▶ [THE TASK] Starting at the line with "Click 5000 amount in sales2016 table" in it, reproduce each line below through the last one, exactly, and include nothing else.

▶ [PROVIDED DATA]

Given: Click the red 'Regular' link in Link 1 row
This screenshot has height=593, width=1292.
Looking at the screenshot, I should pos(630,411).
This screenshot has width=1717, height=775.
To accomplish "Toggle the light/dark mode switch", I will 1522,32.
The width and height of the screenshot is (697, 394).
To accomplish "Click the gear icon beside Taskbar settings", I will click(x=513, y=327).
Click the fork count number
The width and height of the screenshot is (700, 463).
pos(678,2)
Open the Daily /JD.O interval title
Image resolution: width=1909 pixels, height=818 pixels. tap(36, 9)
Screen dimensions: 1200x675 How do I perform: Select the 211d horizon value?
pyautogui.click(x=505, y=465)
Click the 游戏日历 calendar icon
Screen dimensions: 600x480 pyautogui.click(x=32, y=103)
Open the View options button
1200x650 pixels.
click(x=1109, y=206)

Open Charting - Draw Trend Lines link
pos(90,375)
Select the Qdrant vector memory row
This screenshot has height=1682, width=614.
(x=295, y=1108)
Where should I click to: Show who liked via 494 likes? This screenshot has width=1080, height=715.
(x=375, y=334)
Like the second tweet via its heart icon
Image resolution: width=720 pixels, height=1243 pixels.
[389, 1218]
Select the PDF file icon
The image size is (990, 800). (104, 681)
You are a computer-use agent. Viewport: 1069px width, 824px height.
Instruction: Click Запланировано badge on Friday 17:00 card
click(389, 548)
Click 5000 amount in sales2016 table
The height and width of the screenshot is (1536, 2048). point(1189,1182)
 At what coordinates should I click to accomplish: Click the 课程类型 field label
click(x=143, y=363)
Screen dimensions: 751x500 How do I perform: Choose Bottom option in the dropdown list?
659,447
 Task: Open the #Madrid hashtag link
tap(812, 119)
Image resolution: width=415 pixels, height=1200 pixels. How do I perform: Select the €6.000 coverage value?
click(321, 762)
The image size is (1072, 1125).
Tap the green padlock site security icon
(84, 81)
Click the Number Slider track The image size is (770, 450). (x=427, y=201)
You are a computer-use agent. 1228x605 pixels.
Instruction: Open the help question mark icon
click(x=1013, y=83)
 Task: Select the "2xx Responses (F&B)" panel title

▶ [REPLY TO THE EXERCISE]
Click 5000 amount in sales2016 table
The height and width of the screenshot is (1536, 2048). point(1189,1182)
 At what coordinates should I click to accomplish: Click the 课程类型 field label
click(x=143, y=363)
Screen dimensions: 751x500 How do I perform: Choose Bottom option in the dropdown list?
659,447
 Task: Open the #Madrid hashtag link
tap(812, 119)
Image resolution: width=415 pixels, height=1200 pixels. How do I perform: Select the €6.000 coverage value?
click(321, 762)
The image size is (1072, 1125).
Tap the green padlock site security icon
(84, 81)
Click the Number Slider track The image size is (770, 450). (x=427, y=201)
You are a computer-use agent. 1228x605 pixels.
Instruction: Open the help question mark icon
click(x=1013, y=83)
 Task: Select the "2xx Responses (F&B)" panel title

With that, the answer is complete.